REGINA — Brendan Bottcher operates without a safety net. He believes that is the secret to his curling team's success at the Canadian men's curling championship.
Each team usually has an alternate player and a coach sitting on chairs at the end of the ice sheet during games at major curling championships.
Alberta's chairs have been empty at the Tim Hortons Brier in Regina. Bottcher, third Darren Moulding, second Brad Thiessen and lead Karrick Martin prefer to go it alone.
The Edmonton foursome will play Sunday's semifinal at the Brier. Bottcher upset upset Northern Ontario's Brad Jacobs 6-5 in an extra end in Saturday's playoff game.
"We just felt like this year we needed to own it the four of us and see where that could take us," Bottcher said.
Defending champion Brad Gushue and Ontario's John Epping squared off in a later playoff Saturday between the top two seeds.
The winner advances to Sunday's championship. The loser needs to beat Alberta to gain a rematch in the final.
Gushue went 10-1 and Epping 9-2 to gain the first and second playoff seeds, followed by Bottcher and Jacobs both at 8-3.

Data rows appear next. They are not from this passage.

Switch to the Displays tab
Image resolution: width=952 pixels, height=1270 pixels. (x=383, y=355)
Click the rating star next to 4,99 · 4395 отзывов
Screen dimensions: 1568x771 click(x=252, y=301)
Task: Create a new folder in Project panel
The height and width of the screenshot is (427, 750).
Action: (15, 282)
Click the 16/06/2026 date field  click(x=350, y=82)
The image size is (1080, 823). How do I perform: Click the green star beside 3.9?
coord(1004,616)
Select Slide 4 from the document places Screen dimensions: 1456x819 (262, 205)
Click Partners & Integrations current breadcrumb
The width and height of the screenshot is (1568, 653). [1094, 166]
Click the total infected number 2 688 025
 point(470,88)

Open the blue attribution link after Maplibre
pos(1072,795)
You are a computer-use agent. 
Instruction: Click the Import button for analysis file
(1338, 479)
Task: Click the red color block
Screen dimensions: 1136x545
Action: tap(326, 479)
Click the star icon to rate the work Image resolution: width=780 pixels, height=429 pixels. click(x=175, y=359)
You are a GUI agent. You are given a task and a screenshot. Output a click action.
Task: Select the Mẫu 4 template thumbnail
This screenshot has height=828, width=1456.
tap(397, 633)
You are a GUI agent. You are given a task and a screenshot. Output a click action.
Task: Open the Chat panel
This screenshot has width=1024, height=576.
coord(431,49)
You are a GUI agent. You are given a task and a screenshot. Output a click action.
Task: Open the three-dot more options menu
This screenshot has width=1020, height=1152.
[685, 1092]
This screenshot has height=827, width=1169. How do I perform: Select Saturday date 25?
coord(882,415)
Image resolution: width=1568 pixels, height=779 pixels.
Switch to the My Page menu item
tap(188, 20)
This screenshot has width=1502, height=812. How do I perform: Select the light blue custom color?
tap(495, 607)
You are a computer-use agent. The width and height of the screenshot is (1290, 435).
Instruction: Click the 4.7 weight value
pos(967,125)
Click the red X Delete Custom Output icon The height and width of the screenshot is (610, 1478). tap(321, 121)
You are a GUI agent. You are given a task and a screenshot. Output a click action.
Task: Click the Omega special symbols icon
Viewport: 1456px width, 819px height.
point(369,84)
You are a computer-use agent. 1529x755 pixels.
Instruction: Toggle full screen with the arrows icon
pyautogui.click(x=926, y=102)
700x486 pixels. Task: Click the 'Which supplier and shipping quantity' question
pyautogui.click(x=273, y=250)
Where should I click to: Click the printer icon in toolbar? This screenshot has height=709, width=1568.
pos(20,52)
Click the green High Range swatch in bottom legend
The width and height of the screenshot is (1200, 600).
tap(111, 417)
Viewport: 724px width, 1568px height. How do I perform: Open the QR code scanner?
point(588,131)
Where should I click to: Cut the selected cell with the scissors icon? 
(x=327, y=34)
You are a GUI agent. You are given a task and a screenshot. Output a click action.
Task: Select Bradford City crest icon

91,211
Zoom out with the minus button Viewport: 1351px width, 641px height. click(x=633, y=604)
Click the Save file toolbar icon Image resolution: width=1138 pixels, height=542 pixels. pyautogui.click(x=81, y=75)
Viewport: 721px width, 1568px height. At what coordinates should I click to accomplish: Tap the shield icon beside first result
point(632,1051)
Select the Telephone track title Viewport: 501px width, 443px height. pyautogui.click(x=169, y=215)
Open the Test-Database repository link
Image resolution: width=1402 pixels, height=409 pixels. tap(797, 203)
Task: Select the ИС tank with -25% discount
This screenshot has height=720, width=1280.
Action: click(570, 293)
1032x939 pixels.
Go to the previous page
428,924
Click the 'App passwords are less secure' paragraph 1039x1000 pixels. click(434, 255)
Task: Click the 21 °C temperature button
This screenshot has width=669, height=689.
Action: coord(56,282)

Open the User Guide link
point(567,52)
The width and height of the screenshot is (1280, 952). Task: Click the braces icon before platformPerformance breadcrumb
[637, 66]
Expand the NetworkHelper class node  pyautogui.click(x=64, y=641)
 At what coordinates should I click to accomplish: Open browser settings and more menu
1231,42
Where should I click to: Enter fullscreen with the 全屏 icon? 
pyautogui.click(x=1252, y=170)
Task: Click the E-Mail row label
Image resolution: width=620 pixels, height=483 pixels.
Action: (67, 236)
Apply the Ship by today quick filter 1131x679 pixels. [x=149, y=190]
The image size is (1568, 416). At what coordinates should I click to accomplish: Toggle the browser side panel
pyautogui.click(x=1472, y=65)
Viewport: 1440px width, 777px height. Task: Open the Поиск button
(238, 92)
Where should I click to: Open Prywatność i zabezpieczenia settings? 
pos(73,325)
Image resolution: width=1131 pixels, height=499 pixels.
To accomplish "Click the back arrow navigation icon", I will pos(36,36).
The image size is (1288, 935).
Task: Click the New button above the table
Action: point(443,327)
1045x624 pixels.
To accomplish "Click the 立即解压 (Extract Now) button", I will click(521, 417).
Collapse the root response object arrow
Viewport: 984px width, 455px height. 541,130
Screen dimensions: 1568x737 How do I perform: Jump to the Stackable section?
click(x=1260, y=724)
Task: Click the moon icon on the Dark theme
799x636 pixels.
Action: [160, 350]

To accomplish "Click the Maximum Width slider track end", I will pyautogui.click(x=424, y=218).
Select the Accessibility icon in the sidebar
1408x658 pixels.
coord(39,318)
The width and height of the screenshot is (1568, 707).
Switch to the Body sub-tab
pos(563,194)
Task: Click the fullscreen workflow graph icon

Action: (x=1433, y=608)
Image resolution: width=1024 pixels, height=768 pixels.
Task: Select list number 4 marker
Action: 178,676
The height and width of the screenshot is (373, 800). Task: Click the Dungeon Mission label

Trailing 5-3 coming home with hammer against Jacobs, Bottcher made a tricky double takeout to score two and send the game into an extra end.
Instead of hitting and giving Jacobs a makeable draw for the win in the extra end, Bottcher tucked a draw behind cover on the back edge of the button.
Jacobs didn't make enough contact with that stone and gave up the steal of one.
"(Bottcher's draw) was a phenomenal shot," Jacobs said. "I didn't think he was making that shot. That was a ridiculously tough shot, and he made it look easy.
"We didn't execute. It's too bad we weren't able to close this one out."
The Jacobs team won Canadian and world titles in 2013 and Olympic gold the following year. Bottcher's current team went 3-8 in their Brier debut last year in St. John's, N.L.
But Alberta won their second game in as many days against one of this year's tournament favourites having beaten Northern Ontario 9-3 the previous day.
"To be the underdogs, no one expects . . . there wouldn't have been a whole lot of teams that would have placed us in the final three," Bottcher said.
"I think we'll be underdogs against the last two and I like our chances still."
Kevin Martin, father of lead Karrick and skip of the team that won Olympic gold in 2010, coached the team last year in St. John's where the team also had an alternate player.
Bottcher, a 26-year-old chemical engineer, wanted to put more responsibility in fewer hands this season.
"We're a pretty tight-knit group," he explained. "There's a lot of teams here at the Brier that all have their own rooms, they have their coach, their alternate, they come play their games and they all go their own way and that's not really our team.
"We're together a lot and we found that when the onus is on us to come here and scout rocks and to do evening practices together, we're just a lot better unit."
Added Moulding: "We all fit in one vehicle which is nice."
Going without a fifth player means no replacement player in the event of illness or injury. Northern Ontario lead Ryan Harnden was back in their lineup Saturday after missing two games Friday with the flu.
"It was a little bit of a risk, but it was a risk we were willing to take," Moulding said. "We took the gamble we would all be healthy and we have been."